Work to be completed :: Please format the material below as a numbered list, leaving out any blank lines.

________________________________________

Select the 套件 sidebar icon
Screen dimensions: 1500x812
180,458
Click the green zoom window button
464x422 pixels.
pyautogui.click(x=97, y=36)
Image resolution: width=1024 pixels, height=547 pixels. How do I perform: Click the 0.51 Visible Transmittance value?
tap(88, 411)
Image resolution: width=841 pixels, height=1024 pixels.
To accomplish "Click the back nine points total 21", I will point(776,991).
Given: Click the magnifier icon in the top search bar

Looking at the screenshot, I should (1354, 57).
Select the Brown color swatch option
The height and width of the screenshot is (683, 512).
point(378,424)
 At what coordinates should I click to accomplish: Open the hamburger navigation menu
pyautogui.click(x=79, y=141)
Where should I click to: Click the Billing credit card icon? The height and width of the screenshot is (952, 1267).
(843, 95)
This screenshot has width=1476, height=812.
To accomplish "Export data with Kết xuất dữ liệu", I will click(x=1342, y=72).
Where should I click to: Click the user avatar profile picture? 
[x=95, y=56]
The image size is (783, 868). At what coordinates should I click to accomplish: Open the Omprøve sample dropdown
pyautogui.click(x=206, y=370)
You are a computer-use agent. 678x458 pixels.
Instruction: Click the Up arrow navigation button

________________________________________

Complete output ::
1. Select the 套件 sidebar icon
2. Screen dimensions: 1500x812
3. 180,458
4. Click the green zoom window button
5. 464x422 pixels.
6. pyautogui.click(x=97, y=36)
7. Image resolution: width=1024 pixels, height=547 pixels. How do I perform: Click the 0.51 Visible Transmittance value?
8. tap(88, 411)
9. Image resolution: width=841 pixels, height=1024 pixels.
10. To accomplish "Click the back nine points total 21", I will point(776,991).
11. Given: Click the magnifier icon in the top search bar
12. Looking at the screenshot, I should (1354, 57).
13. Select the Brown color swatch option
14. The height and width of the screenshot is (683, 512).
15. point(378,424)
16.  At what coordinates should I click to accomplish: Open the hamburger navigation menu
17. pyautogui.click(x=79, y=141)
18. Where should I click to: Click the Billing credit card icon? The height and width of the screenshot is (952, 1267).
19. (843, 95)
20. This screenshot has width=1476, height=812.
21. To accomplish "Export data with Kết xuất dữ liệu", I will click(x=1342, y=72).
22. Where should I click to: Click the user avatar profile picture? 
23. [x=95, y=56]
24. The image size is (783, 868). At what coordinates should I click to accomplish: Open the Omprøve sample dropdown
25. pyautogui.click(x=206, y=370)
26. You are a computer-use agent. 678x458 pixels.
27. Instruction: Click the Up arrow navigation button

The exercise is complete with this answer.